Records for locating words and elements
########################################
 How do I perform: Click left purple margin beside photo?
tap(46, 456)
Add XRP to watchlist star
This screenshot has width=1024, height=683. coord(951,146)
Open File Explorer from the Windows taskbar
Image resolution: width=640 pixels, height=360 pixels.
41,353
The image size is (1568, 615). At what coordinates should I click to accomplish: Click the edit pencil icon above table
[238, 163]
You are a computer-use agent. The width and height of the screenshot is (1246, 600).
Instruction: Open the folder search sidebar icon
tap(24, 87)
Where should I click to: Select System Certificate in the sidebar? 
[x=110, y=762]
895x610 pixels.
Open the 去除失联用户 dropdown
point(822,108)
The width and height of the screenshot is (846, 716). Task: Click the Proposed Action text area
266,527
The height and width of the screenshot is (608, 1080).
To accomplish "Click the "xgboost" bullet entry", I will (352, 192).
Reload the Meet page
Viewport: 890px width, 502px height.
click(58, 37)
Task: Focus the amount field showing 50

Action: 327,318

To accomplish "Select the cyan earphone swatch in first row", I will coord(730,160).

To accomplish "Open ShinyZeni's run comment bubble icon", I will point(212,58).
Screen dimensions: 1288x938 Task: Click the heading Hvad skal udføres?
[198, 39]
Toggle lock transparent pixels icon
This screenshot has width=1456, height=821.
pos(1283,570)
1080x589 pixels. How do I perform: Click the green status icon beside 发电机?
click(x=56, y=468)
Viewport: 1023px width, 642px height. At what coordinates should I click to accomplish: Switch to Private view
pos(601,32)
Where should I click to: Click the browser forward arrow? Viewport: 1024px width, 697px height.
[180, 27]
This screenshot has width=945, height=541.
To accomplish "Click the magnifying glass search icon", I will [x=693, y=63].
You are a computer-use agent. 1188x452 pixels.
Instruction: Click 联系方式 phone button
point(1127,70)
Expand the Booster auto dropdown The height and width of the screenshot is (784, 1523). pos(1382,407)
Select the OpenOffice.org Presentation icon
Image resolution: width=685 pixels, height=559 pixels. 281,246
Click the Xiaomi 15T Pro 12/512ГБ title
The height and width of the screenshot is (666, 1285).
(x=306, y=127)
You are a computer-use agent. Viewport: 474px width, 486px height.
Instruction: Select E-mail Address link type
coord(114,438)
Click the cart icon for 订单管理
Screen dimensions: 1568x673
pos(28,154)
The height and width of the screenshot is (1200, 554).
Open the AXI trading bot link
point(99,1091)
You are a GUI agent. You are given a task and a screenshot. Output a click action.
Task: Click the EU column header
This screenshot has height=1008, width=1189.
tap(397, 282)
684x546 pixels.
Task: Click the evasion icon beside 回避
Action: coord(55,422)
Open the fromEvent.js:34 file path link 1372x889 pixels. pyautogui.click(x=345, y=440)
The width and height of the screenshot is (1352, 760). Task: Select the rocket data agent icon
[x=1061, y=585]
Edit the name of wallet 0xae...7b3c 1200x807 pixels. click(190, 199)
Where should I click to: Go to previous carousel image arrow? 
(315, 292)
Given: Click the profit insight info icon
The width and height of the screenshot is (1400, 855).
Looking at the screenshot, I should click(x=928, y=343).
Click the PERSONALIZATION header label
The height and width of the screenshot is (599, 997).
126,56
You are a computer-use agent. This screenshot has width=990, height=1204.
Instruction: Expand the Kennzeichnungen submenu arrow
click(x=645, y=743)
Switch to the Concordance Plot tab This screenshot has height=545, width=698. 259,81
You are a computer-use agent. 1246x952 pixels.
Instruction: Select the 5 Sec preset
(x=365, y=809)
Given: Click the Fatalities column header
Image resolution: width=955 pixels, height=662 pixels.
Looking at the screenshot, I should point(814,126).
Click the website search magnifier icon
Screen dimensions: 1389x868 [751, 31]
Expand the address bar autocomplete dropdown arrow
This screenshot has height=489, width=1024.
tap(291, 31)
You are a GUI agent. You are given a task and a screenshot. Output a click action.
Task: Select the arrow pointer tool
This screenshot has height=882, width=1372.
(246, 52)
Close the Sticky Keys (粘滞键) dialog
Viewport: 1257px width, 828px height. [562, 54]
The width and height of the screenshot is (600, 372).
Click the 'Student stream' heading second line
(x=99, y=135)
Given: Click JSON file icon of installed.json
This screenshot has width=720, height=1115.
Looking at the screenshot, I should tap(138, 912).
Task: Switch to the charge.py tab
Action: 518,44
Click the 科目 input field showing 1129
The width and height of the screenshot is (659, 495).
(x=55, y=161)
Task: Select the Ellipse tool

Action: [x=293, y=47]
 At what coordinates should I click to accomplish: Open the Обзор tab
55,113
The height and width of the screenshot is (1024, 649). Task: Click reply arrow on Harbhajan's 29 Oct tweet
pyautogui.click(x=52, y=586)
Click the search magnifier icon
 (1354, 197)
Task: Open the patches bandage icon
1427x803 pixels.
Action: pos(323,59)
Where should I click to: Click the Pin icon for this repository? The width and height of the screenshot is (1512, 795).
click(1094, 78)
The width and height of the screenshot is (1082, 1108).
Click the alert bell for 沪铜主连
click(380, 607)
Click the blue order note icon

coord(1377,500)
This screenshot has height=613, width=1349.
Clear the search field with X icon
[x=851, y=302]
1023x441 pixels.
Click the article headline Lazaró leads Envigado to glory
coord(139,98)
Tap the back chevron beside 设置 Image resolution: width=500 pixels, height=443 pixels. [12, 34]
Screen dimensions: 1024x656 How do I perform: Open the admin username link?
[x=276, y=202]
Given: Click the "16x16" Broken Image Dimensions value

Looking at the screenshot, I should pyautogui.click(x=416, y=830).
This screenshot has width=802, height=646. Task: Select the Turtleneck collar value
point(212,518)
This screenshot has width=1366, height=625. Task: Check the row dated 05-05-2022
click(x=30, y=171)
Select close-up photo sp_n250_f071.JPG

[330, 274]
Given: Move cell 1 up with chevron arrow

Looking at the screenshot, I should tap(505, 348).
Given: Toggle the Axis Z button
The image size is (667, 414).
########################################
▸ **Stated goal**:
Return each line of the data above that contains the string "dropdown". Treat uppercase and lowercase letters as different.

▸ **In response**:
Open the 去除失联用户 dropdown
Expand the Booster auto dropdown The height and width of the screenshot is (784, 1523). pos(1382,407)
Expand the address bar autocomplete dropdown arrow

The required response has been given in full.